GREENACRES, Fla. — Students and teachers are finding creative ways to stay engaged with each other during the COVID-19 pandemic.
At John I Leonard High School in Palm Beach County, a recently created club is helping them connect. Last year, the school started a gaming club for those who are passionate about video games. It is allowing those students to stay connected through the screen.
"It’s very calming to know that I have people still with me,” said sophomore Rene Ramos, club president.
Ramos says the club is about more than playing video games.
“I can help one of my friends do homework, they can help me," said Ramos. "It’s just amazing to stay connected. We can talk about things, we can all stay engaged while this pandemic is going on.”
When the club began last year, the members would meet in person to play games and tournaments. Now, it is all from a distance.
“Gaming is a platform that we can do no matter how far apart,” said teacher and club advisor John Snyder.
Snyder is the first to admit he knows nothing about gaming and has never picked up the controls. He does know how to bring people together, so when the opportunity came to him last year to start the gaming club, he took advantage.
"One thing I noticed about the gaming community is the students don’t really get together but since we built this club, it brought them together as a family," said Snyder. “This is a new type of student for me that I dearly love.”
Senior Ronald Carmona and thankful for the club that makes him feel included.
“For me, it means everything,” said Carmona. “There are a bunch of people before us that have paved their way into this internet thing and especially with gaming and if I can be a part of that to make other people’s journey easier, I am glad to help people out in that way.”
Meanwhile, Rene has big plans for the future. He hopes to get a scholarship and play professional Esports.
“It’s just crazy. I have no words to express how happy I am for the club,” he says. “I feel like there are other ways to get scholarships other than playing sports and Esports was a great way in my mind to get everybody engaged that played games. Just make a community in the school where we could all be together and we could all have a chance to gain scholarships and be more connected you know what I mean. I want to go to college. One of my main reasons for going to college was to play Esports professionally. I want to play Rainbow 6 Siege professionally in college.”
When the club began last year, Mr. Snyder didn’t know what to expect as far as participation. But the club quickly grew from about 26 members at the first meeting to 160 members strong. He has also now opened it up to students at other schools who want to get involved in the gaming community.

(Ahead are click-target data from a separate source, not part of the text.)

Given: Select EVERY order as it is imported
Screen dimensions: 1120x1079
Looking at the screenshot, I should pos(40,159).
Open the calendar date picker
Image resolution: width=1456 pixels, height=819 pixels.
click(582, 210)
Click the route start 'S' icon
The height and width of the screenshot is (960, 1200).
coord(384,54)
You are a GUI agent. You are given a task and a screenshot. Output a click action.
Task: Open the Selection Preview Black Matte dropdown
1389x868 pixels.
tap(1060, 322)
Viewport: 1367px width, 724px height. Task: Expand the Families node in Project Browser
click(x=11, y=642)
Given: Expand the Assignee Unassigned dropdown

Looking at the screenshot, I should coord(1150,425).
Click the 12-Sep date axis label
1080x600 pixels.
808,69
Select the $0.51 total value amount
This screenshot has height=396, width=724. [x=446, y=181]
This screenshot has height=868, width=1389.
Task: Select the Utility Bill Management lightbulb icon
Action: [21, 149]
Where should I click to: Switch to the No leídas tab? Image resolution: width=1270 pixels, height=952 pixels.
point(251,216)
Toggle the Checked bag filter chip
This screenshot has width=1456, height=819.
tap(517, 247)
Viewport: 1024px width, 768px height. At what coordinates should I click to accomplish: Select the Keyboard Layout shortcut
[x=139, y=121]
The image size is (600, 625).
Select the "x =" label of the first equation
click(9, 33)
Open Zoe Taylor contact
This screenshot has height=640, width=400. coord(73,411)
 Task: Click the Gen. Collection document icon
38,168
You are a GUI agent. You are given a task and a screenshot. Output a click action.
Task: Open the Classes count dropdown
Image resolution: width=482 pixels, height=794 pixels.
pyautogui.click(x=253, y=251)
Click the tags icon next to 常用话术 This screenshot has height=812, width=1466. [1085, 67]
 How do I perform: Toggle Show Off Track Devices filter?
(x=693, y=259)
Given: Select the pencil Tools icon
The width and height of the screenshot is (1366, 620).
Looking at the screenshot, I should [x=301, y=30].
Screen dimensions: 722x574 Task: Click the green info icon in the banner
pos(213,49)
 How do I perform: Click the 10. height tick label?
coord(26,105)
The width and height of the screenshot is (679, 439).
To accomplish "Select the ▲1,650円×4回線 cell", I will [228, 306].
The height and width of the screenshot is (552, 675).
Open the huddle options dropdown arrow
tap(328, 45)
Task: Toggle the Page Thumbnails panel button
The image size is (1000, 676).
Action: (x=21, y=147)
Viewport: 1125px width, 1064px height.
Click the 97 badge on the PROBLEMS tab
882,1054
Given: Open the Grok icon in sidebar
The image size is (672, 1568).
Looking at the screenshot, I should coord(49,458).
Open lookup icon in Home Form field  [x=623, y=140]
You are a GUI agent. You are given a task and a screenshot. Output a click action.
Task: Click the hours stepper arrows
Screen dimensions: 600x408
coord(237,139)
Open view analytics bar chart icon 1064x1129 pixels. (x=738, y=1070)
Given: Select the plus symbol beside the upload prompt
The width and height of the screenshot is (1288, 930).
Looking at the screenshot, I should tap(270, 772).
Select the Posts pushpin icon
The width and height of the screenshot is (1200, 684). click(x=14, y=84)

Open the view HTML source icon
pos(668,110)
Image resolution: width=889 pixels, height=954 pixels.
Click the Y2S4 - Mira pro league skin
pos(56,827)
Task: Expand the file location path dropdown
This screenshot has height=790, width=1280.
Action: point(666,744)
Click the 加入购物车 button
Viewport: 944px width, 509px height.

Because of COVID-19, Snyder worked over the summer to engage with the students and create a platform for moving forward. They now hold google meet session at least every other week. He says the students really take on the leadership with the gaming itself. They created bylaws for the club and GPA requirements.
“Because I felt you could be a gamer, but you could be a student gamer. We have student athletes, I brought that into the picture to say you should be a student gamer,” said Snyder. “What I’ve seen is a tremendous push toward keeping everyone in the loop and I think encouraging everybody in these times because I think that’s what the students need now more than ever is encouragement.”
The students are also donating to charity through a special partnership with the American Heart Association. “That’s been probably the biggest blessing we’ve had,” Snyder said. “It’s a win-win for everybody. Why is that? It’s a trifecta. It’s a win for the student number 1, it’s a win for the AHA and I think its a win for the school and the students of Palm Beach County.”
The club is also part of the High School ESports League. They hope to someday create a gaming lab on campus.